HENRY: Well, I don't think we were pretending, but I think you're struggling to find something to talk about, and that's why sometimes it gets into a silly hula lesson or something like that. But, you know, the president is playing golf, but there's hardly pictures of it. The president's family plays tennis, they go out on the beach. And there's no picture, so they --

KURTZ: So you were angry.

HENRY: We weren't angry.

KURTZ: The president was not playing ball with you.

HENRY: He was playing golf, he wasn't giving you any tidbits. We all had to talk about what he had to say about Michael Vick.

HENRY: Right. But in all seriousness, I think the bottom line for me is the president is entitled to a vacation. So it is not a matter of him playing ball with us. He can do what he wants on his vacation.

KURTZ: And yet, you have to be there because --

HENRY: But we need to be there. We spend a lot of money doing that. And a lot of people sort of raise questions about that around the country, and fair question, why do you follow him on vacation?

▶ **Stored data**
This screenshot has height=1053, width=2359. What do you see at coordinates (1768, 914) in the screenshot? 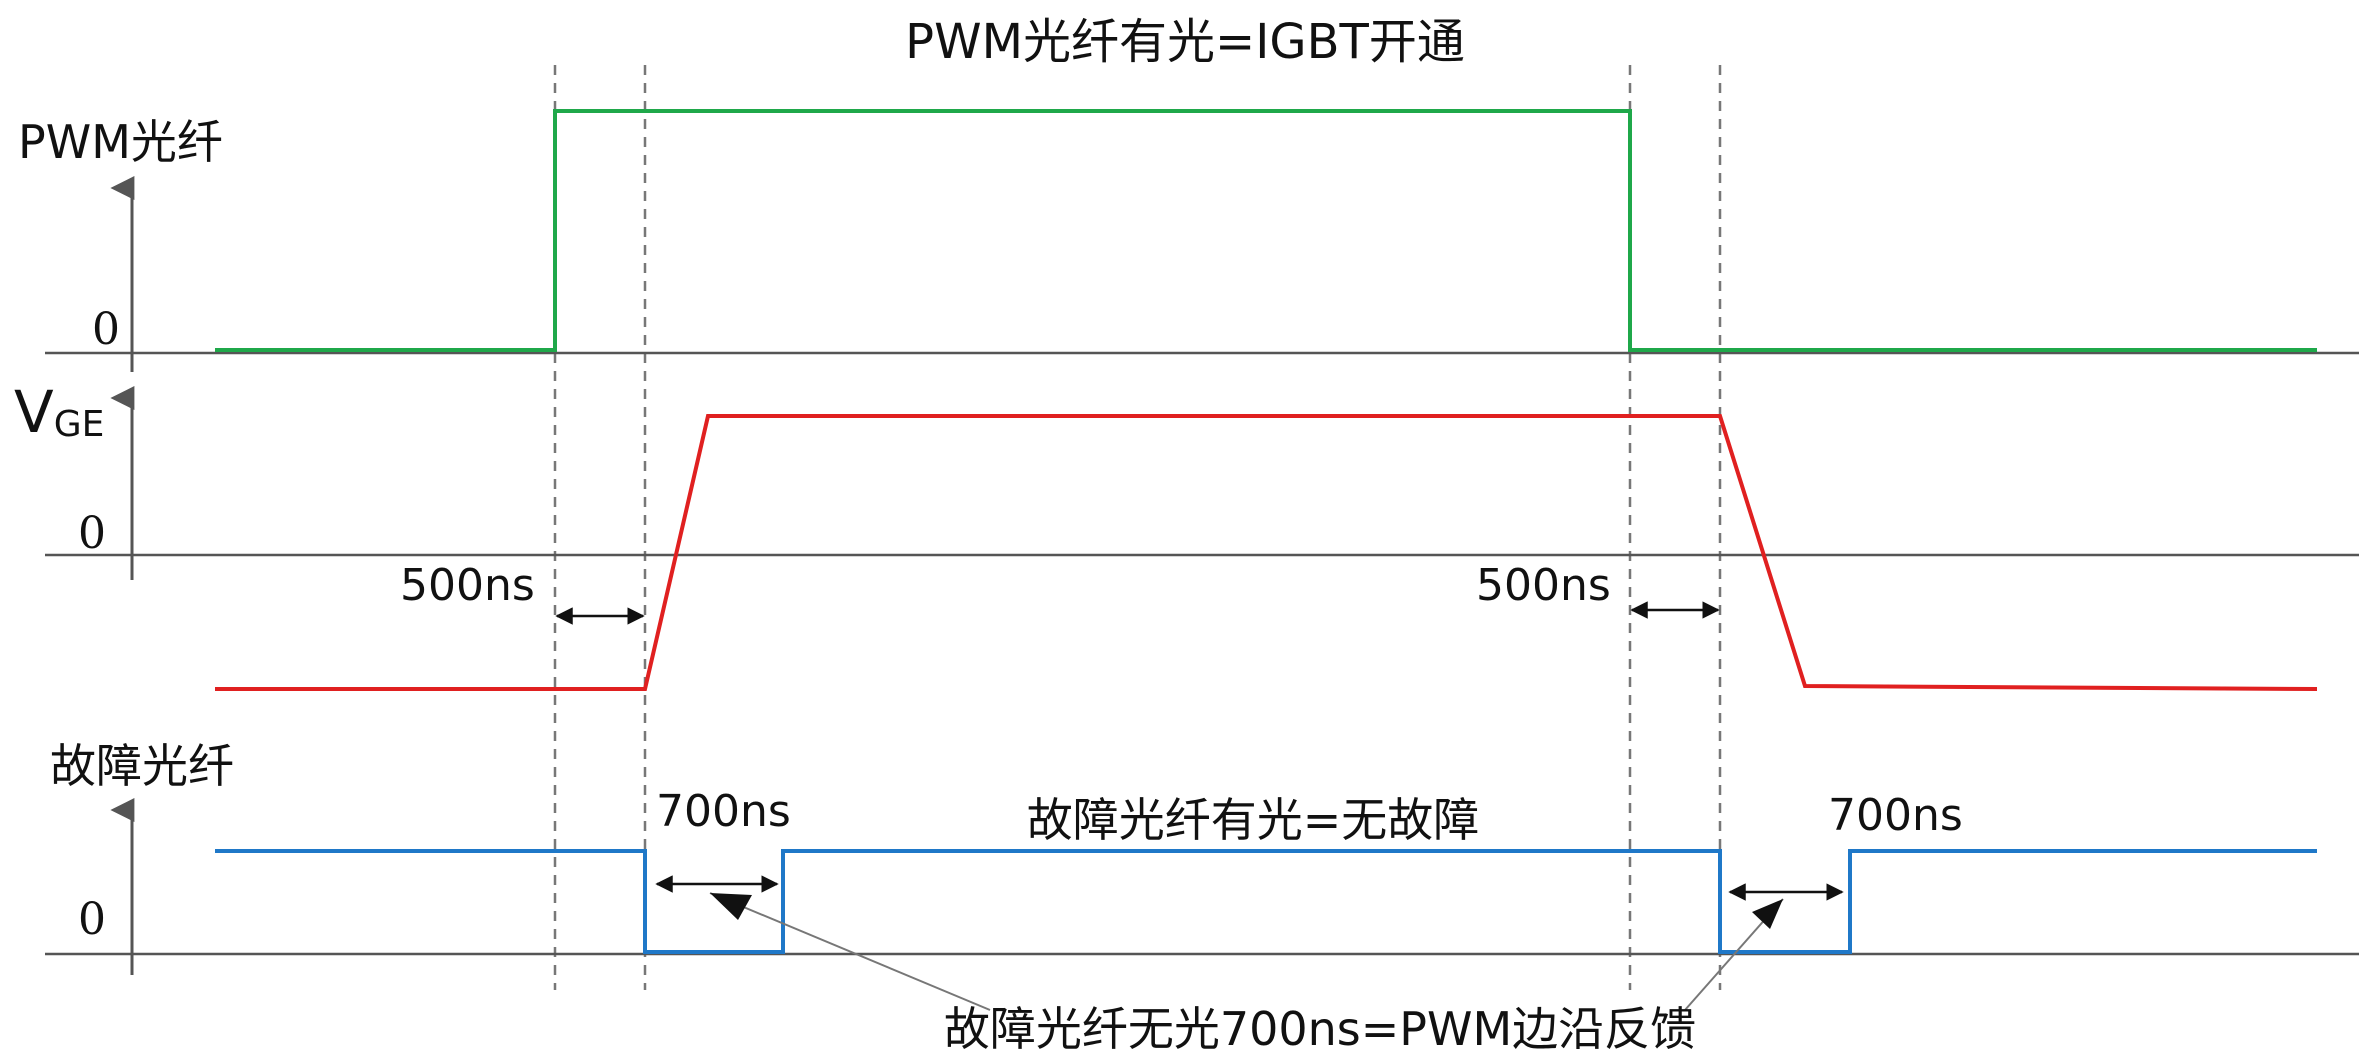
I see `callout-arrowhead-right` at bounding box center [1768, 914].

▶ **Exercise requirements**
1. Repeat the stretch of the vacation-coverage transcript from "KURTZ: The president" through "on his vacation.".
2. Answer these questions from the vacation-coverage transcript:
(a) What sport does the president's family play, according to Henry?
(b) What does Henry say the president is entitled to?
(c) What question does Henry say people around the country raise?
3. Carry the vacation-coverage transcript forward from its final line.

▶ **Your responses**
1.
KURTZ: The president was not playing ball with you.

HENRY: He was playing golf, he wasn't giving you any tidbits. We all had to talk about what he had to say about Michael Vick.

HENRY: Right. But in all seriousness, I think the bottom line for me is the president is entitled to a vacation. So it is not a matter of him playing ball with us. He can do what he wants on his vacation.

2.
(a) Tennis.
(b) A vacation.
(c) Why do you follow him on vacation?

3.
KURTZ: And the answer is?

HENRY: God forbid there's a terror incident like last Christmas. He came out three or four times to make statements. We need to be there. Now, I don't think we shouldn't be traipsing through his back yard, doing paparazzi photos, try to get him without his shirt. Some of the paparazzi -- we try not to do that. He's entitled to his space, he's entitled to his family time, but we have got to be there if, God forbid, there's a big story.

KURTZ: And you never know. He could play basketball again and need more stitches in his lip.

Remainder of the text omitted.